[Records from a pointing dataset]
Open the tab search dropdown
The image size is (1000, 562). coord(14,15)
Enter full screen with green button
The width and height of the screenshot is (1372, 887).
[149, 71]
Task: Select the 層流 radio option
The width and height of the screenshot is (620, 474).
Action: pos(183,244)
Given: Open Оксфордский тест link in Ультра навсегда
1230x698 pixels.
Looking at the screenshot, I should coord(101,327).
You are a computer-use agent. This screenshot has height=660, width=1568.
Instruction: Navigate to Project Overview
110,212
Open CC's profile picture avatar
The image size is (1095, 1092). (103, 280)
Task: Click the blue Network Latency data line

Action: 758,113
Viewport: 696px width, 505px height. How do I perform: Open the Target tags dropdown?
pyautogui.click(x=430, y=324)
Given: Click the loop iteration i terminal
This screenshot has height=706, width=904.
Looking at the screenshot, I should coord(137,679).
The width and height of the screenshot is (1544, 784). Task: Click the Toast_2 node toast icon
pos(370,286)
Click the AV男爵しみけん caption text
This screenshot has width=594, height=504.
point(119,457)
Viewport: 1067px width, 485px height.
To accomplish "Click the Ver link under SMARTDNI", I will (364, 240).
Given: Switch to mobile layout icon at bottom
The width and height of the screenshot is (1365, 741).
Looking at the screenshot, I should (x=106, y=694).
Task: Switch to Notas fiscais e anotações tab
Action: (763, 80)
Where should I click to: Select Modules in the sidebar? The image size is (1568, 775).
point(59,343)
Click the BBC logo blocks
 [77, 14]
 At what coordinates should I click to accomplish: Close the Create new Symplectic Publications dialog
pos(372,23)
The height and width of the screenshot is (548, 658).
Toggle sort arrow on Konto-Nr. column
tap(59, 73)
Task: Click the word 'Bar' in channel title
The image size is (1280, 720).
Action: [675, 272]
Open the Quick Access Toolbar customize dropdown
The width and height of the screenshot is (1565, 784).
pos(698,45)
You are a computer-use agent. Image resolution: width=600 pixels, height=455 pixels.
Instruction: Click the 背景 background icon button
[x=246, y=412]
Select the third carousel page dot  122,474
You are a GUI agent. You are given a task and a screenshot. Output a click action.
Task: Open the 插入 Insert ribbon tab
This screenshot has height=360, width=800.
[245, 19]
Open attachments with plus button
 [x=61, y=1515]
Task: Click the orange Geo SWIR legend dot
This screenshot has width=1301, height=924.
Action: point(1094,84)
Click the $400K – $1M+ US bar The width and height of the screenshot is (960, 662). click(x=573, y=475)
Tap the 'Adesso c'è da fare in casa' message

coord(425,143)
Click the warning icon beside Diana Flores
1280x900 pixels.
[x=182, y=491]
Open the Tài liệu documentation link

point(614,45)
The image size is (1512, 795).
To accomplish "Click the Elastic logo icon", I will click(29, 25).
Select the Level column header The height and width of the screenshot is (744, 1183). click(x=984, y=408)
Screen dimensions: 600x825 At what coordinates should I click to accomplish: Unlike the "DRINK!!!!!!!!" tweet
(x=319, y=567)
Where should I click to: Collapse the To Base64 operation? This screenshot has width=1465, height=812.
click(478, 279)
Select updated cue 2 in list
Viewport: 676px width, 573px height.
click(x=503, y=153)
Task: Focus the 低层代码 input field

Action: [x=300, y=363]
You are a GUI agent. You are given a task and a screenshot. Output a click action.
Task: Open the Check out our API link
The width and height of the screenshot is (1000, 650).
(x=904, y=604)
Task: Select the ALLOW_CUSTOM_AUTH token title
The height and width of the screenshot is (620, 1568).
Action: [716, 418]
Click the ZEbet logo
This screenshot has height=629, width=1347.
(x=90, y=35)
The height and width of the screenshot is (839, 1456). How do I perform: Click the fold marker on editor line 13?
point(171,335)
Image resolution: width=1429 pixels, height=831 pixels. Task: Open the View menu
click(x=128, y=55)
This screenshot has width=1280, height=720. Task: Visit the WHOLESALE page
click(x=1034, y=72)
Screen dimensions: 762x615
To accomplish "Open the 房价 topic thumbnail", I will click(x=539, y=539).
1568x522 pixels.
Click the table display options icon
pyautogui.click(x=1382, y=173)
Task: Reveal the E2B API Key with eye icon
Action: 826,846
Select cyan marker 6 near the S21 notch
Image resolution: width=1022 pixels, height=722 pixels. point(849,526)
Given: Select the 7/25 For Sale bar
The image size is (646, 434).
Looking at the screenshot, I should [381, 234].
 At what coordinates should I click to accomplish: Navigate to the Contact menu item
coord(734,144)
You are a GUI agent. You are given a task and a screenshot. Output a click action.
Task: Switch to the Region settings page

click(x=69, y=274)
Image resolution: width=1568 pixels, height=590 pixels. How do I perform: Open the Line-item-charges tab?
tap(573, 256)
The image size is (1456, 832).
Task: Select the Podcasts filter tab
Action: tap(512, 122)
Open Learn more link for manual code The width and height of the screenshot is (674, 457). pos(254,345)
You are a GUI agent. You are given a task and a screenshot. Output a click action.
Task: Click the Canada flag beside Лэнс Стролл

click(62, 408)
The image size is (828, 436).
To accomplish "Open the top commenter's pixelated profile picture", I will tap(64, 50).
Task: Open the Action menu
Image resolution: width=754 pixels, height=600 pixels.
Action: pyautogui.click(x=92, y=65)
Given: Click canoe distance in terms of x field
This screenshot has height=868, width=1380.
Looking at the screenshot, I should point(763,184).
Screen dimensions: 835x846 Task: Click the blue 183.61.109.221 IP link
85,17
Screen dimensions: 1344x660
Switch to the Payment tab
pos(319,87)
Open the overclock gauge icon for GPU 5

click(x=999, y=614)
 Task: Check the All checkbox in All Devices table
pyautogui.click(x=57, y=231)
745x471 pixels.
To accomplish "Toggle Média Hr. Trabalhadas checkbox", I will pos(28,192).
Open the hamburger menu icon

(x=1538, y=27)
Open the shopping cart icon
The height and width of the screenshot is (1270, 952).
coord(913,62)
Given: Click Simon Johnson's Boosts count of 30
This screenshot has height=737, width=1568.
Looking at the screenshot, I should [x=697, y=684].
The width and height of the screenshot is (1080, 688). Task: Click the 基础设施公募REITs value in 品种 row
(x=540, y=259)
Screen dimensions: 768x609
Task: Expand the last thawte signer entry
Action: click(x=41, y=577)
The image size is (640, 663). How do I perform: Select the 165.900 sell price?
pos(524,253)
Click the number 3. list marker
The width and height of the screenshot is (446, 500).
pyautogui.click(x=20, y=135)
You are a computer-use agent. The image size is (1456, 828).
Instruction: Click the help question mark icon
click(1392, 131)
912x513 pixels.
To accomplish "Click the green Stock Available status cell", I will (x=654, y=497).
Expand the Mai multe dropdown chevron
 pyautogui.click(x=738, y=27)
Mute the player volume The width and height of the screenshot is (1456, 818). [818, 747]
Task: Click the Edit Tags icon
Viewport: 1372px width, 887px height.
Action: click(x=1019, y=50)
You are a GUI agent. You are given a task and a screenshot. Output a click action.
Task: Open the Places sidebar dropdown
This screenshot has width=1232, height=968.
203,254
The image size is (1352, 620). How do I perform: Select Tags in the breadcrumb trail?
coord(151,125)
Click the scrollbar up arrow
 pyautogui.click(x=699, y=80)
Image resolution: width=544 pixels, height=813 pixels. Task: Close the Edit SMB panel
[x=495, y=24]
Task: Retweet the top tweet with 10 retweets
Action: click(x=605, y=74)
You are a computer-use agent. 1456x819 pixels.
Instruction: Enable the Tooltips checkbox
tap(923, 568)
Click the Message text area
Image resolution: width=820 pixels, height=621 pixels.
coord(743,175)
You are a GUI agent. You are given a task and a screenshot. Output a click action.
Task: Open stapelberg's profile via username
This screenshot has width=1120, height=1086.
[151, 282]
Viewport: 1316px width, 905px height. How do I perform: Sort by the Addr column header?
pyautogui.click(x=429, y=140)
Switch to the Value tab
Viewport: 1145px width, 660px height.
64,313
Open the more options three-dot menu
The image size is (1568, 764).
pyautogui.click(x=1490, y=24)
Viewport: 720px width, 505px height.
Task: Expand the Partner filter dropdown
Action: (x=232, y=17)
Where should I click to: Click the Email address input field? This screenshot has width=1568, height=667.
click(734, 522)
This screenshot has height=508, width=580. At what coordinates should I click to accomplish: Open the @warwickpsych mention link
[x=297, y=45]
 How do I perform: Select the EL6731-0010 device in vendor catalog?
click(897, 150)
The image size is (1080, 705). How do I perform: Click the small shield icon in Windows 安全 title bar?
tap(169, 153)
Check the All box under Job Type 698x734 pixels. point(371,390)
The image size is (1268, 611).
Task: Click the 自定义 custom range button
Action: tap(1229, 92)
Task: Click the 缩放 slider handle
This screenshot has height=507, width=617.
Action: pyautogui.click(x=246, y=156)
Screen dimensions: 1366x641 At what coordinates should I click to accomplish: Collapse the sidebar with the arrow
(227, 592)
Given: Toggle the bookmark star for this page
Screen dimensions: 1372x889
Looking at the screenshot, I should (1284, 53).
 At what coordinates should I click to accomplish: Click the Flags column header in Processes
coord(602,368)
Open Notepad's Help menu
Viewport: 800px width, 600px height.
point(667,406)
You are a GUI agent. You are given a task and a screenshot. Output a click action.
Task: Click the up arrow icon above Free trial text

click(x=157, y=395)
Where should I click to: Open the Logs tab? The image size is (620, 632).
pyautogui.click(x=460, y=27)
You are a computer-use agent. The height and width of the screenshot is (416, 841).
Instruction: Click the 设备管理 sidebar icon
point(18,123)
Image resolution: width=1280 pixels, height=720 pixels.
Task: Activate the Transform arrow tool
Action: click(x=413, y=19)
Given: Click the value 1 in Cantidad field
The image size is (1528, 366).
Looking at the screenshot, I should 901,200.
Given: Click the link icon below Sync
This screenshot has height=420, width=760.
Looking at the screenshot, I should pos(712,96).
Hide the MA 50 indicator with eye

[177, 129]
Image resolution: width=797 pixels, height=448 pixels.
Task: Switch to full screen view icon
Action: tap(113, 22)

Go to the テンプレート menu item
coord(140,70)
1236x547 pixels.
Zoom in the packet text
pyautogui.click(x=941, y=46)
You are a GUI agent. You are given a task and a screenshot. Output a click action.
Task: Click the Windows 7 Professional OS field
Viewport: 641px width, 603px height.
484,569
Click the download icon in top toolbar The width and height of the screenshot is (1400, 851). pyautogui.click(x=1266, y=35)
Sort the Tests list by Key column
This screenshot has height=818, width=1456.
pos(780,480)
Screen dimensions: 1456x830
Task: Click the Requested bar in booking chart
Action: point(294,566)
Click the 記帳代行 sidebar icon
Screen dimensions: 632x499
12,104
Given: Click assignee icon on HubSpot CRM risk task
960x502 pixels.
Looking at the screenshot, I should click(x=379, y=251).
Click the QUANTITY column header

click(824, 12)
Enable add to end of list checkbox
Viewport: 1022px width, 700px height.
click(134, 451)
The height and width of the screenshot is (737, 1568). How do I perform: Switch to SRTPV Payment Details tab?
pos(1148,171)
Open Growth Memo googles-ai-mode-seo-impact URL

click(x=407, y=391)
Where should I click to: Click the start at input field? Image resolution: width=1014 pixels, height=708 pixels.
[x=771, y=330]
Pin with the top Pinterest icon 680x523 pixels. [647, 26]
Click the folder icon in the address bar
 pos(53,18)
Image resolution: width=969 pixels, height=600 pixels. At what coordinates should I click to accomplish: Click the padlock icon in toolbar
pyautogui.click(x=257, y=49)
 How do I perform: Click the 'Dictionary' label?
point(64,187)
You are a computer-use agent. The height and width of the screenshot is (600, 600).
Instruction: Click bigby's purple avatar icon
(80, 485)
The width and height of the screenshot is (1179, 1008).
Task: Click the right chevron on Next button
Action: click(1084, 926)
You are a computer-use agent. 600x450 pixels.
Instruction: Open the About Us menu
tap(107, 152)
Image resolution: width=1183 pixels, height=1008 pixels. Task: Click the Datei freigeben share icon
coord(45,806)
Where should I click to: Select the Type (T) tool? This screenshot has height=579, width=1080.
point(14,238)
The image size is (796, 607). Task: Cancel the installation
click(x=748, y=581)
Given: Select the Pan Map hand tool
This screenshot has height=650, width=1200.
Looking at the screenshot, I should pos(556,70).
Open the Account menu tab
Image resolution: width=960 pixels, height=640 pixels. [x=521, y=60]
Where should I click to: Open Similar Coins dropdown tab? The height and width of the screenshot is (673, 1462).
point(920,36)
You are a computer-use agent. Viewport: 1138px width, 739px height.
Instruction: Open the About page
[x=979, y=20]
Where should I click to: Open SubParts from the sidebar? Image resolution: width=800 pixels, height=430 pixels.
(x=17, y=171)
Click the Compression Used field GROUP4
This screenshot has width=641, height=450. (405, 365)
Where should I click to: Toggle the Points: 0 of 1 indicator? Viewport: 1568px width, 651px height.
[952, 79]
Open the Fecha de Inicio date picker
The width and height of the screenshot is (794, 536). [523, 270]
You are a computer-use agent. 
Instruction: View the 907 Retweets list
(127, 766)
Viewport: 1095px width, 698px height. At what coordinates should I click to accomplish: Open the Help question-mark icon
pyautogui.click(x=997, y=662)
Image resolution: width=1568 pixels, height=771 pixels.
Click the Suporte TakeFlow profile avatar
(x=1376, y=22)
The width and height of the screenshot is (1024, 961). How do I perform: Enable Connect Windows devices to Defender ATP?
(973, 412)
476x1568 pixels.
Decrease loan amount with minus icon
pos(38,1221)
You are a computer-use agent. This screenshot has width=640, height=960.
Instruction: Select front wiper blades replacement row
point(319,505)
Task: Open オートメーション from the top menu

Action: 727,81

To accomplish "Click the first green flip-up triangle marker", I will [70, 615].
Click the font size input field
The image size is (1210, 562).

> _Exercise brief_: Copy the items above word for word, starting with the line that contains "Screen dimensions: 1366x641" and continuing through the line that contains "Action: click(x=413, y=19)".

> _Solution for this exercise_:
Screen dimensions: 1366x641 At what coordinates should I click to accomplish: Collapse the sidebar with the arrow
(227, 592)
Given: Toggle the bookmark star for this page
Screen dimensions: 1372x889
Looking at the screenshot, I should (1284, 53).
 At what coordinates should I click to accomplish: Click the Flags column header in Processes
coord(602,368)
Open Notepad's Help menu
Viewport: 800px width, 600px height.
point(667,406)
You are a GUI agent. You are given a task and a screenshot. Output a click action.
Task: Click the up arrow icon above Free trial text

click(x=157, y=395)
Where should I click to: Open the Logs tab? The image size is (620, 632).
pyautogui.click(x=460, y=27)
You are a computer-use agent. The height and width of the screenshot is (416, 841).
Instruction: Click the 设备管理 sidebar icon
point(18,123)
Image resolution: width=1280 pixels, height=720 pixels.
Task: Activate the Transform arrow tool
Action: click(x=413, y=19)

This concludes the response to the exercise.